Stockport-based Victoria Jennings claims the pressure to have the perfect relationship intensified an already difficult period in her marriage. After her first daughter Ana, now 10, was born, Victoria, the 39-year-old founder of Bloom baby classes, says she struggled to relate to her husband Dave. 

Victoria Jennings with her husband Dave Credit: Courtesy of Victoria Jennings

‘I felt he didn’t understand me, how I was feeling. We wouldn’t speak in the evenings or at weekends, all I wanted to do was sleep while he looked after Ana.’ Going through Dave’s emails and discovering he’d been looking for an alternative place to live, she says, was the wake-up call she needed to help get her marriage back on track.

‘Nowadays we’re bombarded with images of the ideal relationship. But things change when you have children. Before kids, our texts were all, “I love you, can’t wait to see you tonight,” followed by lots of kisses. After you have a baby, it’s, “Can you bring home some maternity pads?” – no kiss. I questioned whether Dave was right for me, but I now realise that what we went through happens lots of people.’

Psychotherapist Lola Borg explains there’s often a gap between what we have in a relationship and what we think we should have. ‘For example, if you have a relationship that doesn’t start with a thunderclap, you might wonder if you’re missed out. The reality is, if you’re with someone for a long time, things can get flat. To expect it to be otherwise is a mistake. But if you’re critical of your partner, it’s worth looking at your own life and your expectations of yourself. It might be about you and not about them.’
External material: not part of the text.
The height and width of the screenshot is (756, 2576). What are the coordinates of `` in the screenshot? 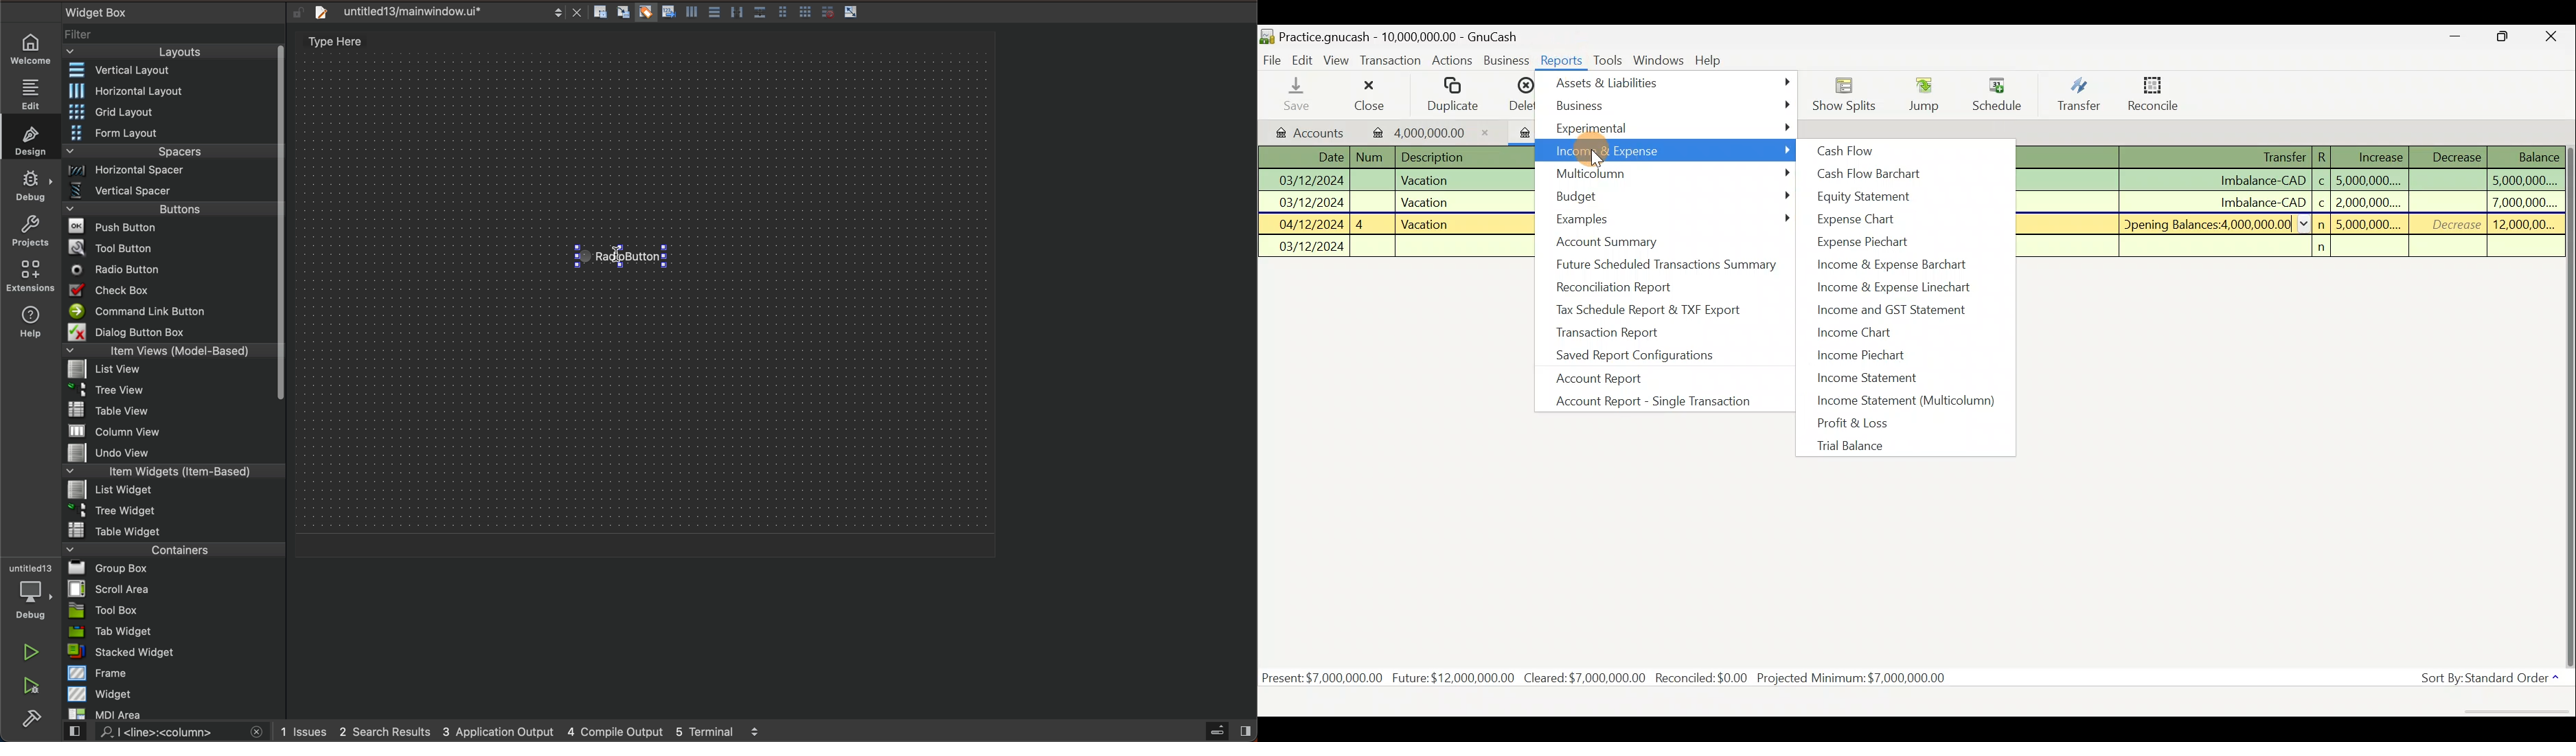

When the second of their two children left home, former stay-at-home mum Lauren*, 53, started to question her 30-year marriage to Andrew*. ‘We never had any major disagreements. But I started to wonder if I’d settled down too soon. I started to feel taken for granted. I remember watching Diane Keaton’s character in romcom Something’s Gotta Give. She went to Paris for the weekend with Keanu Reeves and came home with Jack Nicholson. I thought, “Now that’s living”.’ 

She decided to spend a month with a friend who lived in Italy after explaining to Andrew that she hadn’t been happy for months. ‘I read books, explored villages, went for lunches by myself. It was the adventure I needed to put things into perspective,’ she says. ‘When I came home I realised just how much I’d missed Andrew and our life together. I guess I took my marriage for granted.’ 

High expectations of romantic love is something Natasha Lunn has encountered frequently, as the founder and editor of biweekly email newsletter Conversations on Love. ‘The problem is the assumption that finding love will fix all of your problems and make you happy. Actually, unless you find a way to build that happiness outside of a romantic relationship, it is difficult to be a good partner – and to receive love too.’

Borg suggests examining how you are with your partner and asking certain questions: ‘Are you yourself, and can you talk honestly? Can they listen? Do you share the same values? And do you respect them? All the other stuff is icing on the cake and can be dealt with.’

For Lauren, the time apart gave her the chance to ask those questions. ‘I knew deep down Andrew wasn’t the problem. It was me. I just didn’t know what to do with myself after the kids left. And actually, Andrew is a bit of a romantic at heart. Every night he’ll put toothpaste on my toothbrush and leave it out for me. It’s not Jack Nicholson pouring his heart out on the Pont Neuf, but it’s our love story.’